At Nsoroma, children are heard.
At Nsoroma, the children discover themselves, their voice, and their power.
This requires a great deal of attentiveness and flexibility; the instructors will adjust schedule based on the needs of the children.
Croom said: “We are very aware of energy and we teach the children what energy is and they understand the energy that they bring into the space can be transferred around the space. So you bring an energy of anxiety or high energy or peace or calmness is going to transform the space. We created energy shifts in the day. So if we see that the children need a little more time to focus then we may stop and say All right everybody, um let's step away from the desks, let's step away from the table floor activities. Let's come together all do jumping jacks. Or we maybe say, ‘It's yoga time and let's sit and meditate.’ We really understand the awareness of energy.”

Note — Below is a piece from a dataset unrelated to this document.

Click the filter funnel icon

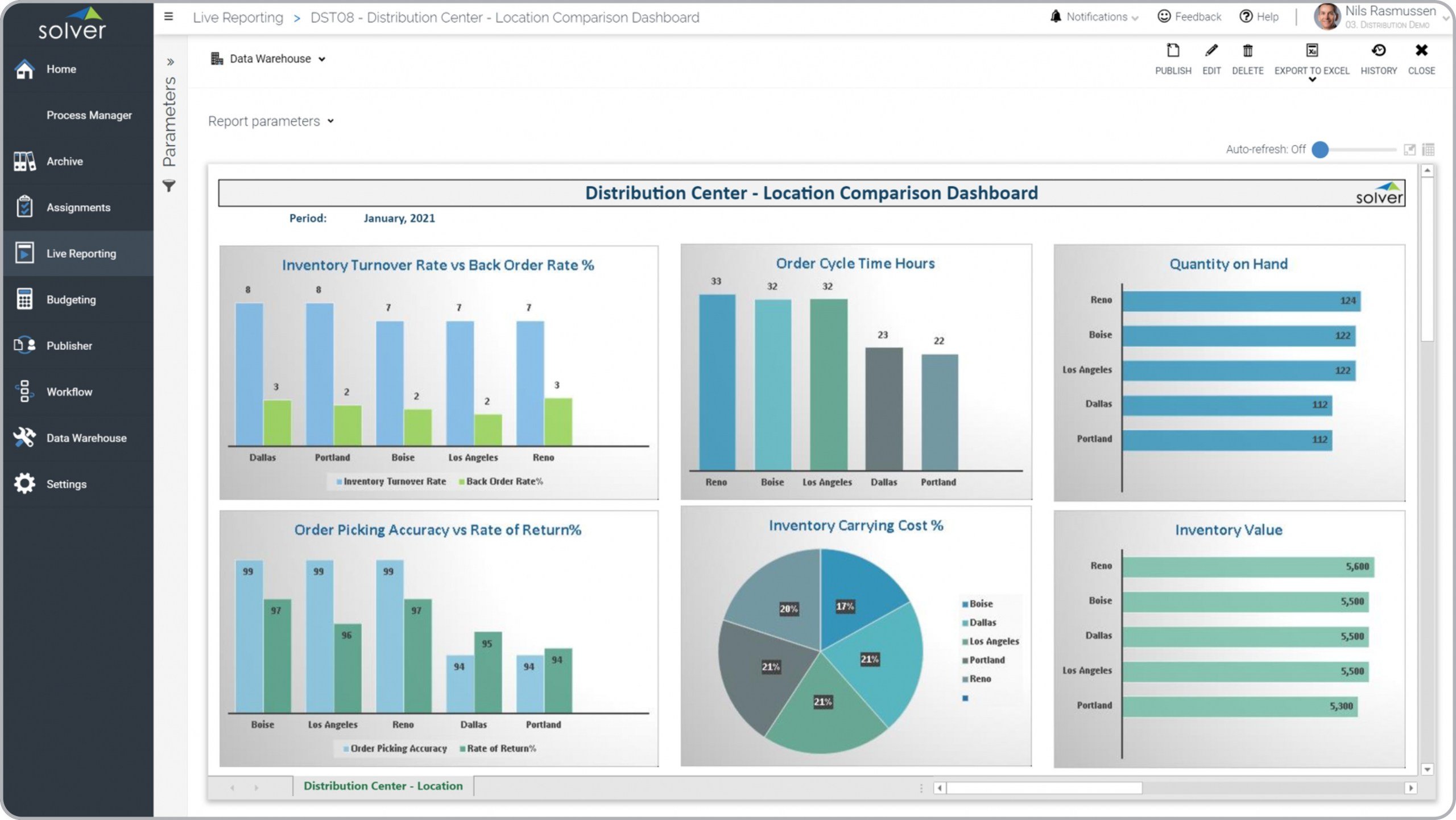(x=169, y=186)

“Everyday,” said Croom, “we end with a gratitude circle, which brings it all together.
“Children are able to say, ‘I am thankful for this today’ or ‘my intention was to finish all my work,’ and you know someone may ask, ‘Did you reach your intention?’ Sometimes it's ‘yes,’ sometimes it's ‘no.’ Okay well what are you going to do about it? Children becoming aware of their own actions, aware of their own day everything around them and being mindful of all those things.”
Macon-Moon: “They don't know that that could be for any reason gender, ethnic background, socio-economic status, they don't they can't fathom that there is anything pre-determined by anyone or any situation that could not allow them to be what their potential would allow them to be. And I think that's so important. Cause they won't allow that to stand in the way. They won't they don't believe in it. It doesn't exist for them so they're not going to let that stand in their way.”
Macon-Moon said, “She and I say this to each other over time and look at each other and say, ‘School of our dreams!’ And we'll high-five each other.”